I have lived my life, and continue to work, in the Islamic Republic of Pakistan. My country was born because its founding fathers assumed that Muslims and Hindus could never live together. They also assumed that Muslims could always live peacefully with other Muslims. These were hideously false assumptions with catastrophic consequences. We saw this in the tragedy of 1971 when East Pakistan bloodily separated from West Pakistan and became Bangladesh. We saw it again in the decade 2005-2015 when, by official count, 60,000 Pakistani lives were lost in a war fought by those Muslims who believe in imposing their particular version of Islam upon all others. That war is not yet over.

I am sad to see that India now seeks to emulate Pakistan and wishes to become a Hindu religious state. Just a few decades ago enlightened Pakistanis had looked wistfully across the border seeing in India a state that valued religious diversity and secularism. That is now no longer the case. The struggle to make both countries free of religious, ethnic, and class prejudices is a monumental task that coming generations of Pakistanis and Indians must take upon themselves. For us in Pakistan to escape the praetorian shadow is an

UBC honorary award lecture Vancouver, 29 May 2019 2
additional challenge. I have been fortunate in having escaped the worst but many have not. Some have fled the country while thousands of others have been “disappeared” by the authorities.

For all of you who graduate today, the message is that wherever you choose to live and whichever demons you choose to confront – whether they are war mongers, cruelly oppressive political systems, those who heedlessly add to global warming and a dirty planet, or whatever – the battle will be long and hard. I shall conclude by quoting Professor Howard Zinn of Boston University whose teach-ins I would never miss in the early 1970’s during student protests against the Vietnam War.

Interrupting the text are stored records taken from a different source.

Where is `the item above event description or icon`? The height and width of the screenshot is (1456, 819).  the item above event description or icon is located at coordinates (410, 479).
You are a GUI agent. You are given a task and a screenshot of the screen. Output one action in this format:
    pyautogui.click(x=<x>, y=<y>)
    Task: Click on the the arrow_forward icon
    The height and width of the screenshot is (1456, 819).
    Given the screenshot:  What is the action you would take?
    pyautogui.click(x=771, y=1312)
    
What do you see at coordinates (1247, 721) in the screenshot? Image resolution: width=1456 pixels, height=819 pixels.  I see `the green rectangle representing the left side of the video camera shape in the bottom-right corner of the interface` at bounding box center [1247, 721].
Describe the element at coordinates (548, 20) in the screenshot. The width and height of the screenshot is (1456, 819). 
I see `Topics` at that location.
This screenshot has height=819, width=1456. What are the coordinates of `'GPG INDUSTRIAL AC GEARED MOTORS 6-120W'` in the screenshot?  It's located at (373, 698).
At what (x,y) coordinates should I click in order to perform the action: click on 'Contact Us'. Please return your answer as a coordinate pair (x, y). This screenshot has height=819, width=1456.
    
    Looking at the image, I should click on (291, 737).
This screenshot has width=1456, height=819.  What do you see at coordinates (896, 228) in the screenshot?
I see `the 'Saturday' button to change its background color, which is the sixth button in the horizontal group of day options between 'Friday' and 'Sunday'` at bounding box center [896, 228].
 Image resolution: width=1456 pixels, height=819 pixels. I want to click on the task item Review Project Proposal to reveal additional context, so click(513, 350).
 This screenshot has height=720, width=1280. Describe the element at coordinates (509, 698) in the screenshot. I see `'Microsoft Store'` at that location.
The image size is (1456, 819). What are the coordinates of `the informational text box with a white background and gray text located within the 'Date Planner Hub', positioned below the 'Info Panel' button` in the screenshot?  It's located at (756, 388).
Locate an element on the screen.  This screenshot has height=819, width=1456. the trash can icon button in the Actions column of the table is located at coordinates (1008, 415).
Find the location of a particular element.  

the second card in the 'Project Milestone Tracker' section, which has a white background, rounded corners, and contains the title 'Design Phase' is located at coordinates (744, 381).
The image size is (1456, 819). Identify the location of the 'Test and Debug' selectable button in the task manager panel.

To be hopeful in bad times is not just foolishly romantic. It is based on the fact that human history is a history not only of cruelty, but also of compassion, sacrifice, courage, kindness. What we choose to emphasize in this complex history will determine our lives. If we see only the worst, it destroys our capacity to do something. If we remember those times and places–and there are so many–where people have behaved magnificently, this gives us the energy to act, and at least the possibility of sending this spinning top of a world in a different direction.

You and I do have agency – free will – and are endowed with rationality by virtue of our evolutionary past. Science and scientific humanism offer us a path away from our childhood indoctrination into saluting a flag and flattening ourselves before the right god. I am confident that in the long run we shall create a universal earth-based civilization built upon reason and compassion. Until then may patience be on our side. And a steely will to fight on for as long as needed.